Compared to GPT-2, GPT-3 improves performance on character-level tasks like rhyming, alliteration, punning, anagrams or permutations, acrostic poems, and arithmetic less than expected, despite being very good at many other closely-related kinds of writings like satire.
Why? A plausible explanation is an obscure technical detail: as a performance optimization, GPT does not see characters but ~51k word or sub-word-chunks called “byte-pair encodings” (BPEs). A BPE can range from an individual letter like “e”, to words like “nine” (BPE #30,888 in the OA GPT-2 BPE vocab), to horrifying things like “rawdownloadcloneembedreportprint” (BPE #30,906). The number “10” might be encoded as just “10” (BPE #940), or it might be encoded as the token “1” (#16) followed by “0” (#15); the number 70710 (no commas!) might be encoded as “70710” (BPE #42,877) or… as quite a lot of different possible sequences of BPEs.

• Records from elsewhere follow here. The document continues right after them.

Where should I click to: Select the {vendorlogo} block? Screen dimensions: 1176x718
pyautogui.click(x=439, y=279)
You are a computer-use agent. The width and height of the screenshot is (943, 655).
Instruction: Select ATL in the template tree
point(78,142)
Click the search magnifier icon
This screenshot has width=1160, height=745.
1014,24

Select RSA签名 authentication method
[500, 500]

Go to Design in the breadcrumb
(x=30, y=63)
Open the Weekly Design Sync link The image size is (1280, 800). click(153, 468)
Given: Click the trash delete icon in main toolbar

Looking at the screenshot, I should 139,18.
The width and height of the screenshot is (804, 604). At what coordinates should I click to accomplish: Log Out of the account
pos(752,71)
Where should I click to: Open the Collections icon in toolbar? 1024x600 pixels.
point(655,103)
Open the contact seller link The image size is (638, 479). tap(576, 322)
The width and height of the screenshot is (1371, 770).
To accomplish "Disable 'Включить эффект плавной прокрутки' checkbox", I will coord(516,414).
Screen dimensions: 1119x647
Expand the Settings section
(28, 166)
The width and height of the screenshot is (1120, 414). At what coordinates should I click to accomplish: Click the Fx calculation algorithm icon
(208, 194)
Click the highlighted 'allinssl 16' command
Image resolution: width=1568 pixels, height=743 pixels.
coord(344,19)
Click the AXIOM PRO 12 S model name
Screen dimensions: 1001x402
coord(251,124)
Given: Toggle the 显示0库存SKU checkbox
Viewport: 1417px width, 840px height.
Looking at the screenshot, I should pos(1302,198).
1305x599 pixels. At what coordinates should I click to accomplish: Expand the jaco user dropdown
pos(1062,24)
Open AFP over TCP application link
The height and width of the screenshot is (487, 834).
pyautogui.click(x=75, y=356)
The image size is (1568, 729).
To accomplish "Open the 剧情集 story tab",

Because GPTs never see characters but opaque partial-words, which vary chaotically based on the specific word and even the surrounding context, they are unable to easily learn about character-level aspects of language, like similar spellings or sounds, and are forced to learn relationships much more indirectly, like by brute-force memorizing of pairs of words.
Some experiments with reformatting GPT-3’s poorest-performing tasks to avoid inconsistent BPE encodings of strings shows small to large performance gains, consistent with this theory.